* [Instructions to follow]
Reproduce, from the lines below, exactly the stretch that begins at the line containing "Image resolution: width=427" and ends at the line containing "Where should I click to: Select quarterly", both included.

* [Materials provided]
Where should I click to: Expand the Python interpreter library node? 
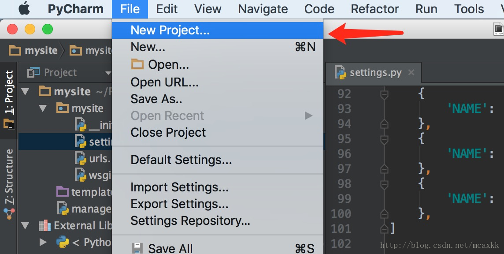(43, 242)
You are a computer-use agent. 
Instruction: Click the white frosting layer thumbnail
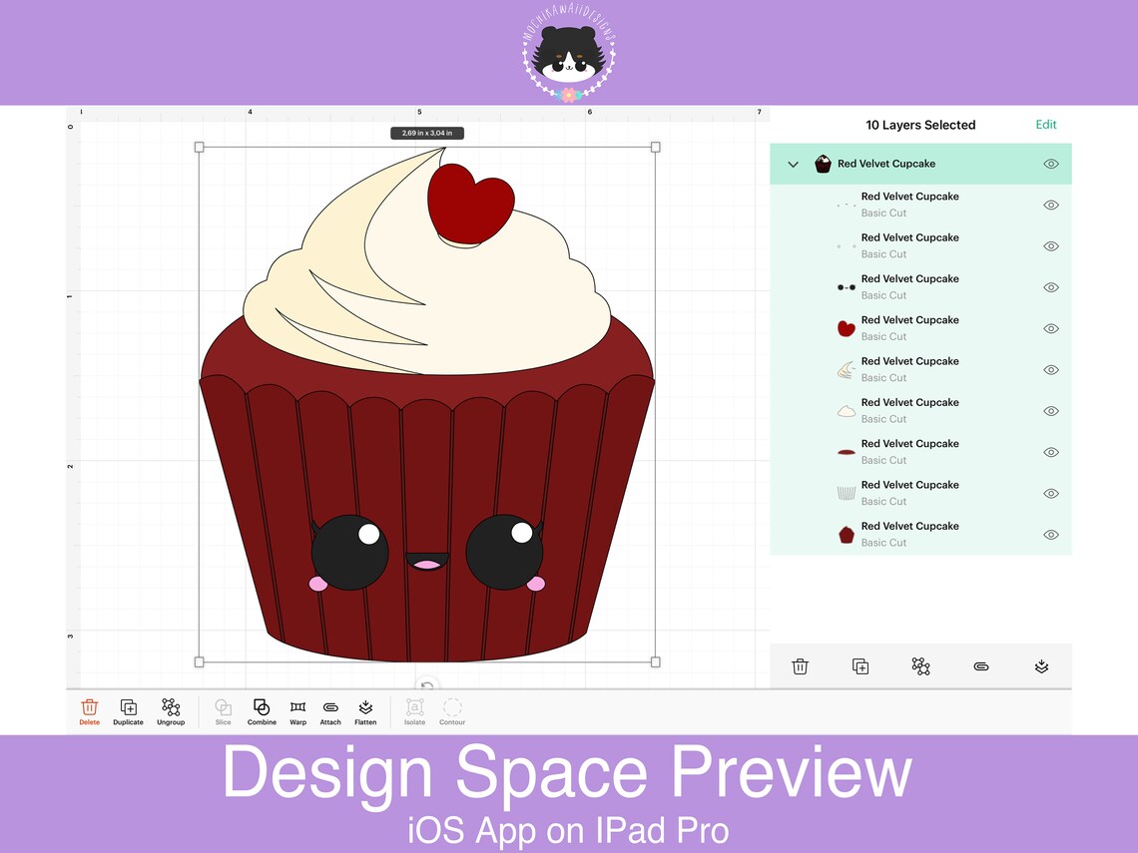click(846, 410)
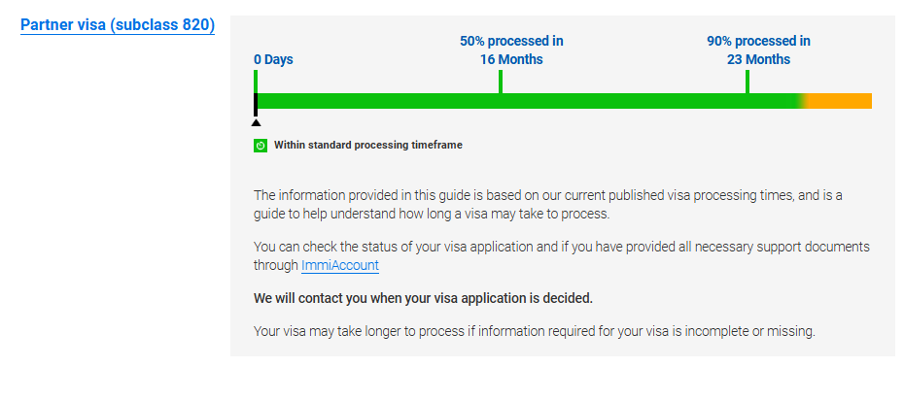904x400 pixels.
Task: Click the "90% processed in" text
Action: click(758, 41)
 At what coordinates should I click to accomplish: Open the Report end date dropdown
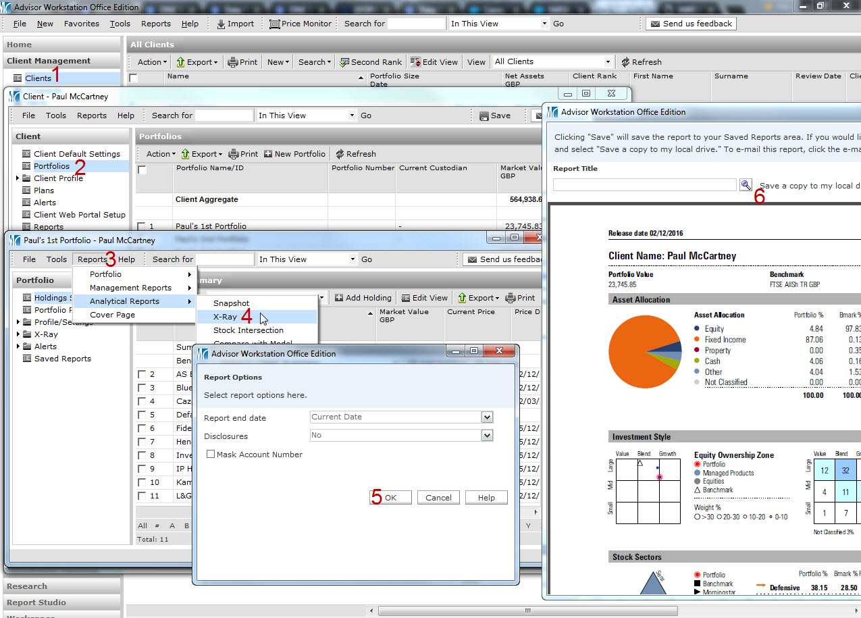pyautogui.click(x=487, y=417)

* * *

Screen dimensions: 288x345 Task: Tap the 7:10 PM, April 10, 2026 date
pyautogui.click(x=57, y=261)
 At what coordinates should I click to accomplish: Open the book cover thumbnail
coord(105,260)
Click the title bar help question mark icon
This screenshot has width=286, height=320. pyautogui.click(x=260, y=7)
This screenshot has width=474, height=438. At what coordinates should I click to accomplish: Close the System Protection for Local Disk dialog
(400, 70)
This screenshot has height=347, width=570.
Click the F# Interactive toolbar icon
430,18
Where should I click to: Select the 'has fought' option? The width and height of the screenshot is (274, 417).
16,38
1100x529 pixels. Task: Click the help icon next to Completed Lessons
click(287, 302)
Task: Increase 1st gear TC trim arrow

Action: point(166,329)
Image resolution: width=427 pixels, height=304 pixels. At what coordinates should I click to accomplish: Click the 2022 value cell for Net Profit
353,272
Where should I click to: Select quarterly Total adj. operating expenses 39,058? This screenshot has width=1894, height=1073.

* [Output]
Image resolution: width=427 pixels, height=304 pixels. At what coordinates should I click to accomplish: Click the 2022 value cell for Net Profit
353,272
Where should I click to: Select quarterly Total adj. operating expenses 39,058? This screenshot has width=1894, height=1073.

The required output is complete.